Hollywood star George Clooney said Saturday that he is hopeful European audiences will respond to his light-touch wartime drama "The Monuments Men" after it got a mauling from US critics.

Clooney presented the picture at the 64th Berlin film festival about a real-life corps of middle-aged art experts who go behind enemy lines to rescue precious works from the Nazis, one day after it opened in US cinemas.

He said the film had been in the works for three years so the "amazing find" in Munich that emerged in November of a hoard of hundreds of missing artworks believed looted by the Nazis had been pure coincidence.

Initial feedback has been savage, with film industry bible Variety flaying the picture as an "exceedingly dull and dreary caper pic" while the New York Times called Clooney's direction "stolid" and "pandering".

Asked by an American reviewer whether he thought the movie, his fifth as a director, would get a "different" reception in Europe, where the film is set, Clooney said: "We'll see. This is our first city, the first screening was today. We hope good things."

"A near melee'"

The presence of the 52-year-old Clooney, who is arguably an even bigger star in Europe than in his native United States, touched off a frenzy at the festival.

A filled-to-the-rafters press screening, which had to be interrupted when a member of the audience required medical attention for a stroke, gave way to a near-melee to get into the subsequent news conference, as hundreds of fans thronged the streets to catch a glimpse of Clooney.

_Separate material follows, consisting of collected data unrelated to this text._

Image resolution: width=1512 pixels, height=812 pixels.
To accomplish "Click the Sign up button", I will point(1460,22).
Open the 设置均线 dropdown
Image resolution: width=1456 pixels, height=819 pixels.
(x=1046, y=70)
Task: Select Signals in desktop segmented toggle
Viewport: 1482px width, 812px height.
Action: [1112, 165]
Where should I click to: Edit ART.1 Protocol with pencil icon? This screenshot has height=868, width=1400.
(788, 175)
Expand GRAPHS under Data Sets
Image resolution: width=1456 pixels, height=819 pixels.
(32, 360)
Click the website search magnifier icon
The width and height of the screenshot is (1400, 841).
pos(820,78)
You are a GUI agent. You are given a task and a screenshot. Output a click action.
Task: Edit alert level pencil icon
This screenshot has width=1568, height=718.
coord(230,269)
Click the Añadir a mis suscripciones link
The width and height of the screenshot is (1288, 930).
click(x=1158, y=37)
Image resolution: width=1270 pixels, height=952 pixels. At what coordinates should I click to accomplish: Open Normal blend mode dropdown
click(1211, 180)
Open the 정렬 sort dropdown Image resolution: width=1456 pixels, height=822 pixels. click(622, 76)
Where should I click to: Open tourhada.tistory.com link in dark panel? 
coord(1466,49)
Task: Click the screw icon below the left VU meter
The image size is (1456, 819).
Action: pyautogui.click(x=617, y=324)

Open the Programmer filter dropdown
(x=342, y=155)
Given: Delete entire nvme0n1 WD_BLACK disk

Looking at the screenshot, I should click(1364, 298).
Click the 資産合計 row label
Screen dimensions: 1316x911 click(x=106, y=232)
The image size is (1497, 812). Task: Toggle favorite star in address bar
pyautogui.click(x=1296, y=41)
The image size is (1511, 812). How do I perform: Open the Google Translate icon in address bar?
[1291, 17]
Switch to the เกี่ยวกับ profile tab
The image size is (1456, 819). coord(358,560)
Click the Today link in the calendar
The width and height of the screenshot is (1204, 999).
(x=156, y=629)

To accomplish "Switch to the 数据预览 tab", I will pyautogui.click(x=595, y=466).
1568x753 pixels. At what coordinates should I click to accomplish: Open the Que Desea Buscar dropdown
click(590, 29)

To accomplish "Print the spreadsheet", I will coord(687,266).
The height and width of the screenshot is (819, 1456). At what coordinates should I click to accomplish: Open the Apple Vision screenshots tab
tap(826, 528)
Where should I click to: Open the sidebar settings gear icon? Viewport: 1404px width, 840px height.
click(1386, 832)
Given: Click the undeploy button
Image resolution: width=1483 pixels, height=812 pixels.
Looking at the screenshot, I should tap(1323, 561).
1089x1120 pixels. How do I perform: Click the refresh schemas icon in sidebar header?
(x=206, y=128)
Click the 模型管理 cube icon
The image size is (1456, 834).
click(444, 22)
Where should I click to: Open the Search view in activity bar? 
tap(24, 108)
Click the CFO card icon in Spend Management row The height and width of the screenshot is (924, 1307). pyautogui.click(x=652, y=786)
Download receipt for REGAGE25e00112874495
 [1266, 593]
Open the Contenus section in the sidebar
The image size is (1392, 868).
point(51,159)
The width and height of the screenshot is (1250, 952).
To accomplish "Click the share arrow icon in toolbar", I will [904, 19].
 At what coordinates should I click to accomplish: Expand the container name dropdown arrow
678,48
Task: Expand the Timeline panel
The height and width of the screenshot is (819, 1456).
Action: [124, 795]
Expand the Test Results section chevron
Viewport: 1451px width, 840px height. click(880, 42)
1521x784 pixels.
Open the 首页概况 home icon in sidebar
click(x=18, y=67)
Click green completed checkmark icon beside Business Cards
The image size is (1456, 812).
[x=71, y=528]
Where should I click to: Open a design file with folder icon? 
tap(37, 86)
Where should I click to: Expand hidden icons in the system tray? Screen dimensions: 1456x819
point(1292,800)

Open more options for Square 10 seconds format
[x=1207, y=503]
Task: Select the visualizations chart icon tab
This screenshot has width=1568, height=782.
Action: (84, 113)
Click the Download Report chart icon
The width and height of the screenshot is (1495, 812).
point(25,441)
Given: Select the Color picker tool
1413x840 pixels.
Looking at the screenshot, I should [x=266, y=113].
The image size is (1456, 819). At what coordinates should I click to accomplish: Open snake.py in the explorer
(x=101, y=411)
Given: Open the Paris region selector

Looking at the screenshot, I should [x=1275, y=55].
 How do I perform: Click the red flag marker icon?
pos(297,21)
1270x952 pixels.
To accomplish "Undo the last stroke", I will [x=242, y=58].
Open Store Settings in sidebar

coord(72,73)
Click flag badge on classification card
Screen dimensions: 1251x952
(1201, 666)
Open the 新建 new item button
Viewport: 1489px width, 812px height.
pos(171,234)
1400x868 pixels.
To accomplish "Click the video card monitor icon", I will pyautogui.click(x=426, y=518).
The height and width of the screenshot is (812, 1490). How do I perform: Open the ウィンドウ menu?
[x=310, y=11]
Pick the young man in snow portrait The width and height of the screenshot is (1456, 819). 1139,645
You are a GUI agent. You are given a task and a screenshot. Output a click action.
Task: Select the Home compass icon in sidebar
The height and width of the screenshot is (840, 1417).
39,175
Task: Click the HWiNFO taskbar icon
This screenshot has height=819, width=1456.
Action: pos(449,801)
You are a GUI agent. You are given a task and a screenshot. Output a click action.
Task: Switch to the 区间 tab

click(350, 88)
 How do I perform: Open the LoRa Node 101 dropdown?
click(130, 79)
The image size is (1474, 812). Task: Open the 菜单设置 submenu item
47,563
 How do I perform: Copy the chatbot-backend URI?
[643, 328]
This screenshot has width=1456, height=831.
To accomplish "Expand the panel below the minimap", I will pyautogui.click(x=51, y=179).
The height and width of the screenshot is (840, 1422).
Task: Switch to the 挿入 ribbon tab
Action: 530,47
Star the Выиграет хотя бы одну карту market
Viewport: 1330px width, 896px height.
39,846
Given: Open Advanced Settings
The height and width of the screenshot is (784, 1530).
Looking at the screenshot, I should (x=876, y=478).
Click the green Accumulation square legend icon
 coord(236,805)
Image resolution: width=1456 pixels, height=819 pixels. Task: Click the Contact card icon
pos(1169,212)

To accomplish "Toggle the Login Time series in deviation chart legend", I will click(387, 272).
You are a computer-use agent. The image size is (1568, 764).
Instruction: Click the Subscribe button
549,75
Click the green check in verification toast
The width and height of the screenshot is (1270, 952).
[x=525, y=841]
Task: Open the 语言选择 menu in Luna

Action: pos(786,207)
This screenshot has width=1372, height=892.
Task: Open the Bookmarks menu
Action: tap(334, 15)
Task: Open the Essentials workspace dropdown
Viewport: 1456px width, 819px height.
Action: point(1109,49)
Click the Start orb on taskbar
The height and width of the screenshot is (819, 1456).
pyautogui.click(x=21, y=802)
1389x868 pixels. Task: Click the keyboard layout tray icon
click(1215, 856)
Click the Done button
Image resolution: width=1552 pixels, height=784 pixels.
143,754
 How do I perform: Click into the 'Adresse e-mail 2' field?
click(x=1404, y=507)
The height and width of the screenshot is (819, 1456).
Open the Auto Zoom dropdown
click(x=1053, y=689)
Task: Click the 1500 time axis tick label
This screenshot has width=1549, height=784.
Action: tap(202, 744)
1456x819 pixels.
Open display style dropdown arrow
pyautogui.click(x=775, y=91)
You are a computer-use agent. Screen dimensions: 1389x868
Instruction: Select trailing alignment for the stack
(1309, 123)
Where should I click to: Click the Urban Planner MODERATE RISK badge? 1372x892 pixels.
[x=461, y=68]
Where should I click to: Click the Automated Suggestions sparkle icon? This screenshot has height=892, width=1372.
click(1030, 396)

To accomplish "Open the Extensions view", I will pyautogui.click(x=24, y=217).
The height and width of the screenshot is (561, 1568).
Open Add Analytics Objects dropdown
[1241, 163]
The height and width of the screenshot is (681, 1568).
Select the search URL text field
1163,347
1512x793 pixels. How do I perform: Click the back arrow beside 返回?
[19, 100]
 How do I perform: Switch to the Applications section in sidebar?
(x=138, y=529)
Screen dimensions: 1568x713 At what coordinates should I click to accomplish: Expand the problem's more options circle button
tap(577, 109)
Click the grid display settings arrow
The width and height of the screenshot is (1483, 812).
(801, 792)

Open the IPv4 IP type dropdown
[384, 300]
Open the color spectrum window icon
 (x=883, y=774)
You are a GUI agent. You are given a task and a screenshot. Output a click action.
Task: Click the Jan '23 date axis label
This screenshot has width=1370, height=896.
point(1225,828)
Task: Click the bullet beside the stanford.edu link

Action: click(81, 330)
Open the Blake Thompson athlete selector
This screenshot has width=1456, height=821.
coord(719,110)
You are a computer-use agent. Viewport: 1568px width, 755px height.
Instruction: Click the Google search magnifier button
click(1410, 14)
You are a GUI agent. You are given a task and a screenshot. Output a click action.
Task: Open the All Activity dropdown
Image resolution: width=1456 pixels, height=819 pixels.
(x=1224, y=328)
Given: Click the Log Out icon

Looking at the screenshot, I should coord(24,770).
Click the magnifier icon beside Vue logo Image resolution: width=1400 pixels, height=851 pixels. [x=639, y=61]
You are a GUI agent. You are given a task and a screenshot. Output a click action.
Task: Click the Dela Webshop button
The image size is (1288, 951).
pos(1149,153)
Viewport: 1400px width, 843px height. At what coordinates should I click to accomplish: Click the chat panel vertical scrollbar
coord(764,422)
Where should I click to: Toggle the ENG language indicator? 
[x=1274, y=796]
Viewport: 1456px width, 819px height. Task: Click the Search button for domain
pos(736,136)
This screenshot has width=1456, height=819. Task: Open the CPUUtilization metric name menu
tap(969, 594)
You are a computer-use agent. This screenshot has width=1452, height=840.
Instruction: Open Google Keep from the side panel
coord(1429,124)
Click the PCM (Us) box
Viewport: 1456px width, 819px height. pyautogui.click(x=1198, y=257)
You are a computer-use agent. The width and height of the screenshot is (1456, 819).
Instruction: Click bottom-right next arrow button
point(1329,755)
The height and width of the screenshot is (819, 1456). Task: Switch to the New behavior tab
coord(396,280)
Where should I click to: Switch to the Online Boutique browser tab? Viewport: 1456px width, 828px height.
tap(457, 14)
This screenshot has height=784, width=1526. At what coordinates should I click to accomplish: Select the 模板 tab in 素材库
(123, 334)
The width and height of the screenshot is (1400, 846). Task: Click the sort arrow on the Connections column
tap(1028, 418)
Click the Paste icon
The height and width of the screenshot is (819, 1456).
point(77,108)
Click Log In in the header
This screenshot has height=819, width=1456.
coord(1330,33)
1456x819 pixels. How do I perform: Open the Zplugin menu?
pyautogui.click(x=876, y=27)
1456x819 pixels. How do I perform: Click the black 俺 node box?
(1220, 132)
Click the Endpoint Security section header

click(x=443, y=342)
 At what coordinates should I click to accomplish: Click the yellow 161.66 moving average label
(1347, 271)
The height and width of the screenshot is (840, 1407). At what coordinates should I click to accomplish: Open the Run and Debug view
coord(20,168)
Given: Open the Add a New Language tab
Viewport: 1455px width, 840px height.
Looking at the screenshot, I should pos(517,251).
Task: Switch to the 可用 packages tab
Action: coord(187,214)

The filmmaker said he and his long-time collaborator Grant Heslov were inspired by an eponymous book of the little-known group of heroes, who managed to recover about five million works snatched by the Nazis across Europe.

"He and I had been doing rather cynical movies for quite some time and we'd been talking about doing something that was a little less cynical because we're not as cynical as the films we tend to make," said Clooney, who also worked with Heslov on "The Ides of March" and "Good Night, and Good Luck".

Clooney, who also stars in the movie, was asked repeatedly about the art-imitating-life aspects of the story given recent efforts to ensure the return of works to families whose property was stolen or extorted under the Third Reich.

"It's a story that's going to keep coming up because of course there's still an awful lot of art that's missing and will be found in lots of people's basements," he said.

"I'm glad it's part of the conversation again because it's a good conversation to have about the responsibility of giving back things that didn't belong to you."

Clooney was joined at the festival by co-stars Matt Damon, John Goodman, Bill Murray, Bob Balaban and Oscar-winning French "The Artist" star Jean Dujardin.

At the rollicking press conference, a Mexican journalist in her 50s asked what it was like contributing to "the erotic fantasies" of millions of women around the world, leading Murray to quip, "Ma'am, who's the question for?"

Clooney, who is known for his globe-trotting political activism, was asked by reporters about strife in Ukraine and South Sudan, drawing expressions of solidarity for people's "right to self-determination".

"The Monuments Men" appeared out of competition for the Berlin Golden Bear top prize, which will be awarded on February 15.